Aim: Please convert the lines starting at the one containing "How do I perform: Click" and ending with the last line below into a Markdown table with the columns Row and Line, skipping blank lines. Leave the pictures out of the table.

[Dataset excerpt]
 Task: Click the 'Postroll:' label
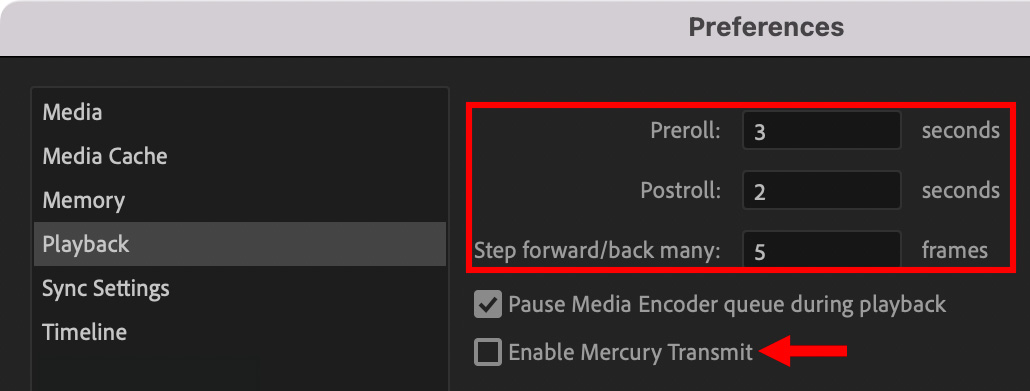[681, 191]
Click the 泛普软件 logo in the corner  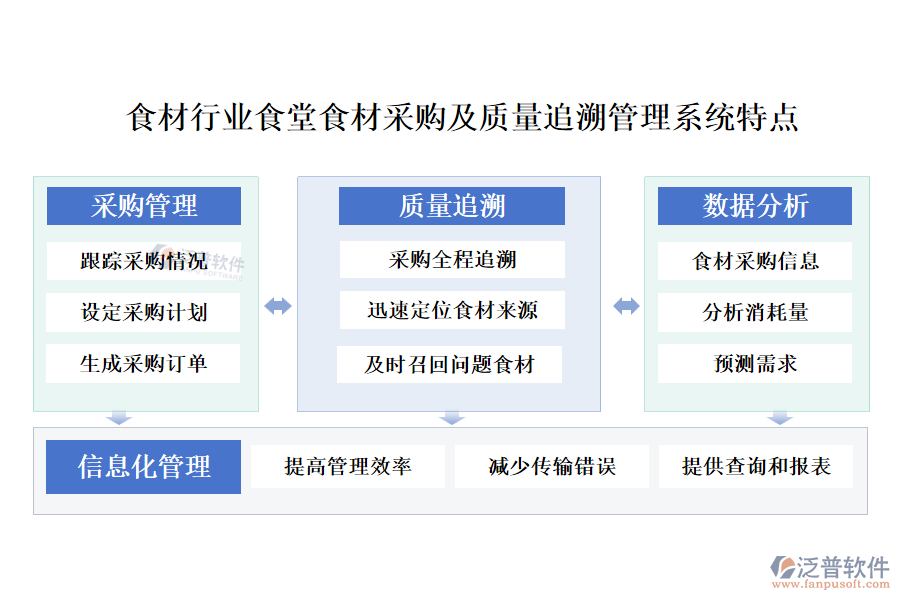(830, 572)
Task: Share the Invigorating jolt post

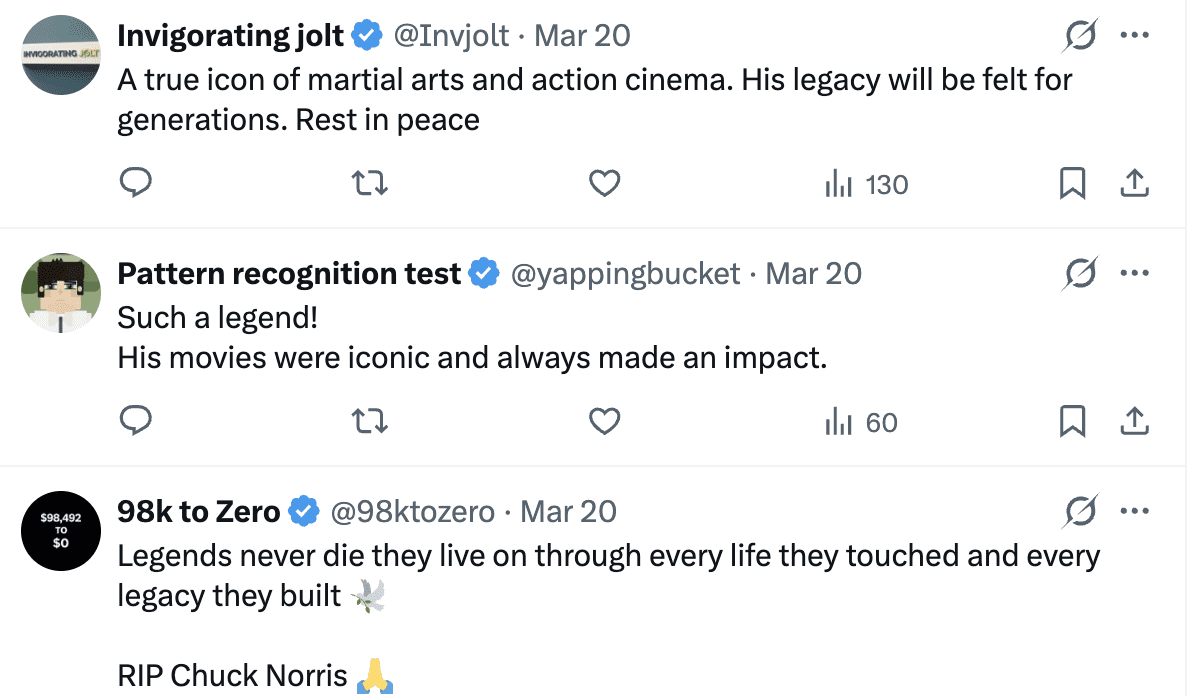Action: click(x=1133, y=183)
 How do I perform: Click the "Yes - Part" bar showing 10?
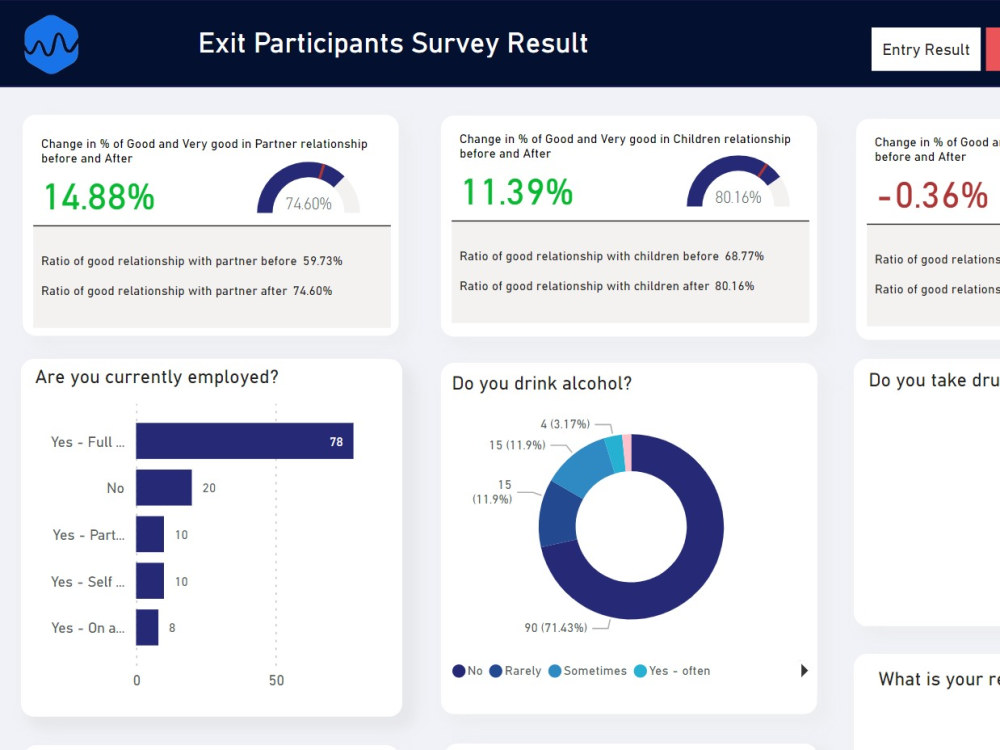[152, 535]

Solution to this exercise:
| Row | Line |
|---|---|
| 1 |  How do I perform: Click the "Yes - Part" bar showing 10? |
| 2 | [152, 535] |